:: Material for this exercise

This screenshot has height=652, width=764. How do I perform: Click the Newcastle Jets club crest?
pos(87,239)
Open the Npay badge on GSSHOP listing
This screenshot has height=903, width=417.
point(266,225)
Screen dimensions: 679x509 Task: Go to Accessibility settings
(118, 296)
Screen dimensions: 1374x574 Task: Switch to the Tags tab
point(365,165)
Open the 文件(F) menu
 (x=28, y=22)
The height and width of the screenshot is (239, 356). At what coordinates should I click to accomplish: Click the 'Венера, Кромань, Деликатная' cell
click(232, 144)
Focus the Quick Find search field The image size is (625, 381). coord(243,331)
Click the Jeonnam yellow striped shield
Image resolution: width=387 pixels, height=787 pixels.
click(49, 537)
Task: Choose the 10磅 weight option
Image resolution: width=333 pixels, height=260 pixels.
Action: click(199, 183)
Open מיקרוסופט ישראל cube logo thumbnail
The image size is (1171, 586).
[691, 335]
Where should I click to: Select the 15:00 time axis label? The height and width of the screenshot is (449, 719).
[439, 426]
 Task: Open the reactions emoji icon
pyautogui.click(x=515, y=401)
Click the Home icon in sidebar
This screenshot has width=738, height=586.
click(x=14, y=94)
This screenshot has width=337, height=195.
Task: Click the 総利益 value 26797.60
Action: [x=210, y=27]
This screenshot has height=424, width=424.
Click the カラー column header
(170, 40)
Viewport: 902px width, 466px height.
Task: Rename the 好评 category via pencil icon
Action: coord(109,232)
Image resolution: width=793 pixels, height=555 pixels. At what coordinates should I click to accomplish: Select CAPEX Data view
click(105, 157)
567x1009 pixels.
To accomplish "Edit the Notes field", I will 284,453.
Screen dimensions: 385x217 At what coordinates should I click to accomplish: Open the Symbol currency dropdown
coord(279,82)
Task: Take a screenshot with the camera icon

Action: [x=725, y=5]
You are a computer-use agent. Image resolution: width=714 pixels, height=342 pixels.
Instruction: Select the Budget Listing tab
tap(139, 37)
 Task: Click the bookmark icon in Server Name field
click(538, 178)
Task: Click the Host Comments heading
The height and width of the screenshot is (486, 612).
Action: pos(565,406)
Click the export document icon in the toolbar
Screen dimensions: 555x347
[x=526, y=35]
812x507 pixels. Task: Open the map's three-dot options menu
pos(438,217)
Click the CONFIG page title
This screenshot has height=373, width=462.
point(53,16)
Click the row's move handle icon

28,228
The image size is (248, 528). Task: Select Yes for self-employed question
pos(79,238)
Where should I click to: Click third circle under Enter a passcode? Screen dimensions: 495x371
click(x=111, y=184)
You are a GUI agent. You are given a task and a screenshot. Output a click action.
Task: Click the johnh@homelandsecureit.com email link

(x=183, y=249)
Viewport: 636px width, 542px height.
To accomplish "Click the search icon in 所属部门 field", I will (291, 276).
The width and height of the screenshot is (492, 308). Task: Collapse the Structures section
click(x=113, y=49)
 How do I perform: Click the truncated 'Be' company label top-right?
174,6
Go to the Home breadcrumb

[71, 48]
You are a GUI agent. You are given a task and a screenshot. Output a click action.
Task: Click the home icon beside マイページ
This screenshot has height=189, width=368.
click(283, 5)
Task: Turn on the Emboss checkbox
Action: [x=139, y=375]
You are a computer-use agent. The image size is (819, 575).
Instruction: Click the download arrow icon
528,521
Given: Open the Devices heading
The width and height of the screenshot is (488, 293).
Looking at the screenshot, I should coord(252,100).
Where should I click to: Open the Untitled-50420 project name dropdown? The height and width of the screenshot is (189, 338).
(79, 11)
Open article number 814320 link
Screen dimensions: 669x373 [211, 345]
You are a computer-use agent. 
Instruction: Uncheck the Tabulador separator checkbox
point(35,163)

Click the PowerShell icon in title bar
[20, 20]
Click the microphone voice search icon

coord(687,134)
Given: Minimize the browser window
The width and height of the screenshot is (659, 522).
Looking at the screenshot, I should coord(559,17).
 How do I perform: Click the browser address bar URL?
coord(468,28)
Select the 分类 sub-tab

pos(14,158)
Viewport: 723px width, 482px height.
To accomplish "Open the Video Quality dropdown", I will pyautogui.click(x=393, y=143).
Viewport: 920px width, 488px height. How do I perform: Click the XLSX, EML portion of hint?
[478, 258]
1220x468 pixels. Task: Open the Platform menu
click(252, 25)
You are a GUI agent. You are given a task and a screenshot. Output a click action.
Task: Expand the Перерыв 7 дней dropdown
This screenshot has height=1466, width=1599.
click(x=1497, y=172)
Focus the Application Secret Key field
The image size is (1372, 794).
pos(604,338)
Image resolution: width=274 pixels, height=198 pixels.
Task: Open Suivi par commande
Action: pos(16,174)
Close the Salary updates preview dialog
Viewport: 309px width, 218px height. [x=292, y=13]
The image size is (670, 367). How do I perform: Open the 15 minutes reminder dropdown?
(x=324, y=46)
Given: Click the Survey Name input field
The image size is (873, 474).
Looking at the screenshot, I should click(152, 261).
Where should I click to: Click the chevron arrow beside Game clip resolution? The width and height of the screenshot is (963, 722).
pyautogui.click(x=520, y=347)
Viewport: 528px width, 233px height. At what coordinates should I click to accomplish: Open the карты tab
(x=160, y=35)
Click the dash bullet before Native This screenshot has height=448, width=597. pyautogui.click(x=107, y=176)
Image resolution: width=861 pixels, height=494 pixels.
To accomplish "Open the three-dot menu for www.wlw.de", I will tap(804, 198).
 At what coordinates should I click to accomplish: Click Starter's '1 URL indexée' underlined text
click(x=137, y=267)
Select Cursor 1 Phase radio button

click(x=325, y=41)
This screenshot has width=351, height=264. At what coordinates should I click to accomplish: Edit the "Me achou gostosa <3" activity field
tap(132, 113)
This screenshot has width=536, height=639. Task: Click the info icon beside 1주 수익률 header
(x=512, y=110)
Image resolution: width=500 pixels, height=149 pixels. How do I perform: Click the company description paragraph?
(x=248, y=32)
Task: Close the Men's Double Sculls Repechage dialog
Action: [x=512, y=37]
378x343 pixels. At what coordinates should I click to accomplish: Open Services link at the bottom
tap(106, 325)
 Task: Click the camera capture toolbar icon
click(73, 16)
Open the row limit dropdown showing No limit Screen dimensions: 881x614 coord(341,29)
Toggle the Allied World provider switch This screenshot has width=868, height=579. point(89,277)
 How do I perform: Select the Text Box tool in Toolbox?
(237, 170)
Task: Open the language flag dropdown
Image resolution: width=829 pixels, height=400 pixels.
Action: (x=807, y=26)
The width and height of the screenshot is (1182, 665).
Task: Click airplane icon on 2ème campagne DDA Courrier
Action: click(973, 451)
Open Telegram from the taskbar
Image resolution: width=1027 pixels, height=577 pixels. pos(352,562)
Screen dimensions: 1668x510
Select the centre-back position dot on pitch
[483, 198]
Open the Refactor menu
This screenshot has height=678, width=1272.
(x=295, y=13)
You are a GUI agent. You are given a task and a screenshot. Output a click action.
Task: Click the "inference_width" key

::::

To do: Go through the listing above line by line and state how many lines include the string "will". Write only the number.

Task answer: 4